Судя по всему, герцог Гамильтон был образцом английского денди, к которому слово «фат» применялось в то время и в положительном смысле, хотя оно и происходит от латинского слова «глупый» и к концу 19 века, как и в настоящее время, означало уже в русском языке самодовольного пошлого франта. Однако в 1861 году Жюль Барбе д’Оревильи, малоизвестный у нас автор книги «О дендизме и Джордже Браммелле», панегирике дендизму, пишет в предисловии к ее второму изданию: «Написано фатом о фате и для фатов». И когда Башкирцева отмечает в герцоге Гамильтоне его фатоватость, это, безусловно, положительная характеристика герцога. Фатовство это аристократический атавизм, оставшийся в наследство от Байрона и Джорджа Браммелла, самого известного денди и фата в истории.
Фаты, безусловно, привыкли всем нравиться и почитать себя неотразимыми, что для мужчин порой выглядит глупо, но на женщин неизменно производит неизгладимое впечатление. Фатовство вообще есть форма тщеславия человеческого, особенно оно присуще людям знатного происхождения, не обладающим какими-либо талантами, могущими возвысить их над толпой, но обладающими сверх меры манерами и вкусом, то есть тем, что совершенно необъяснимо и эфемерно, и не оставляет никаких следов в истории быта, а лишь воспоминания в душах потомков.
Будучи совсем девочкой, Башкирцева прекрасно понимает существо своего героя. Сравнивая его с Аполлоном Бельведерским, она пишет, что у герцога похоже выражение лица, когда на него смотрят, что у него та же манера держать голову. А ведь для денди скорее важно не как он одет, а как он держится.
«Самолюбие настоящего аристократа не удовлетворится блестящими, хорошо сшитыми сапогами и перчатками в обтяжку. Нет, одежда должна быть до известной степени небрежна… но между благородной небрежностью и небрежностью бедности такая большая разница». (Запись от 9 июня 1973 года.)

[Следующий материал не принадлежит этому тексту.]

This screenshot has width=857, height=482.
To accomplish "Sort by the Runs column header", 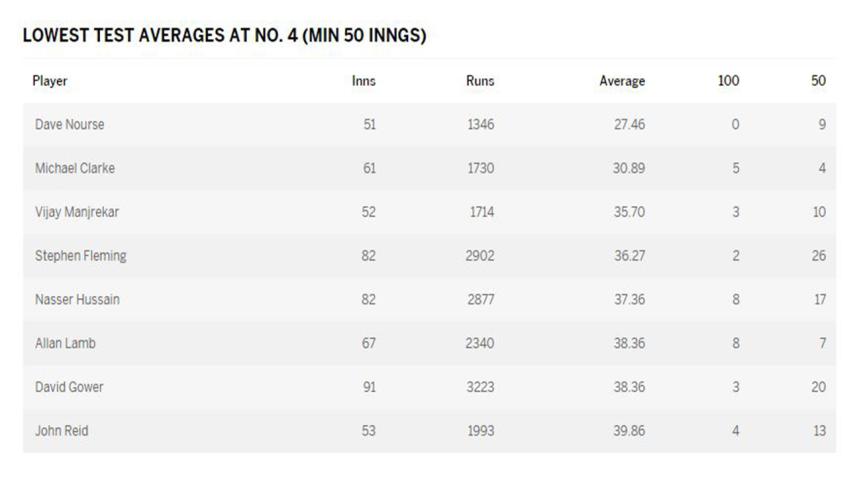I will point(480,81).
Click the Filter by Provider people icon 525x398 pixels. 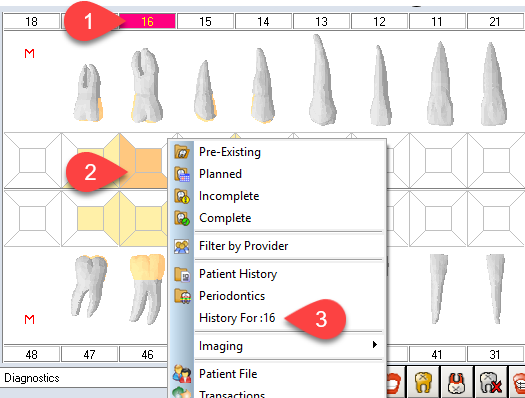coord(182,246)
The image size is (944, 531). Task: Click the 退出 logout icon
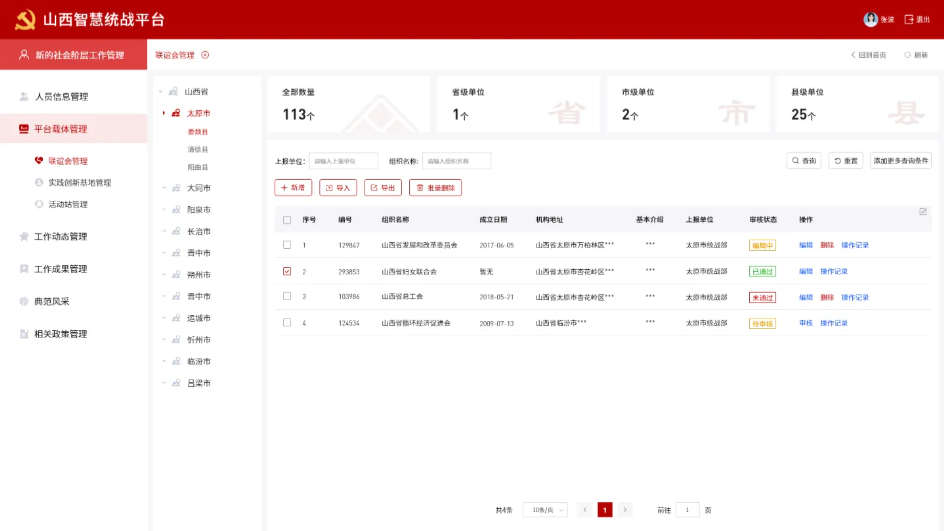[x=909, y=19]
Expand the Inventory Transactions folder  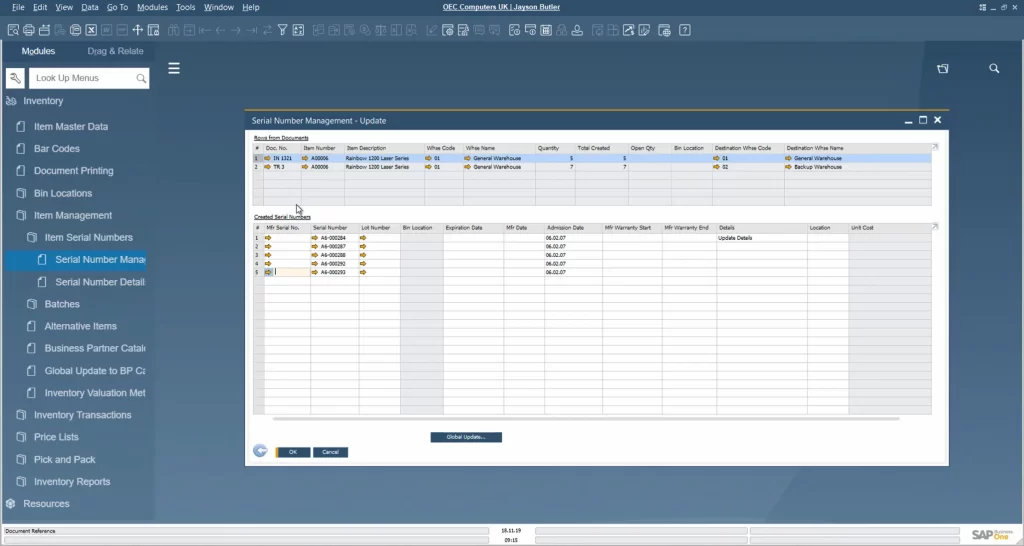pyautogui.click(x=23, y=415)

Денди свойственно презрение к толпе и к окружающему их высшему обществу. Презирая его, они одновременно задают этому обществу и нужный тон, и моду. Дендизм особенно присущ английскому духу, тщеславие в духе самой Англии, где оно гнездится в сердце даже последнего поваренка. Некоторые считают, что и во Франции были свои знаменитые денди, например, граф Альфред д’Орсе, долго царивший в Лондоне и оставшийся законодателем мод в Париже до самой своей смерти в 1852 году. Однако, знаток дендизма и сам денди, Барбе д’Оревильи отмечал, что графа д’Орсе ошибочно причисляют к денди: «То была натура бесконечно более сложная, широкая, человечная, чем это английское изобретение. Много раз уже говорилось, но приходится постоянно подчеркивать: лимфа, эта стоячая вода, пенящаяся лишь под хлыстом тщеславия, — физиологическая основа денди, а в жилах д’Орсе текла алая французская кровь. Это был нервный сангвиник с широкими плечами и необъятной грудью, как у Франциска I, привлекательной наружности. Его рука — чудо красоты, а не гордыни, а манера ее подавать завоевывала сердца. Не то, что высокомерный shake-hand (рукопожатие — анг.) денди… Д’Орсе был приветлив и благосклонен, словно король, а благосклонность — чувство, совершенно незнакомое денди».
Барбе д’Оревильи, умерший почти в нищете и неизвестности, в маленькой комнатке в рабочем районе Парижа, писал, что «во Франции оригинальность не имеет пристанища; ей отказано в крове и пище; ее ненавидят, как отличительную черту знати. Она побуждает людей заурядных набрасываться на тех, кто на них не похож; впрочем, их укусы не ранят, а только пачкают. «Будь как все» — для мужчин так же важно, как правило, которое внушают девушкам «Пусть мнение о тебе будет добрым — это необходимо» (Женитьба Фигаро)».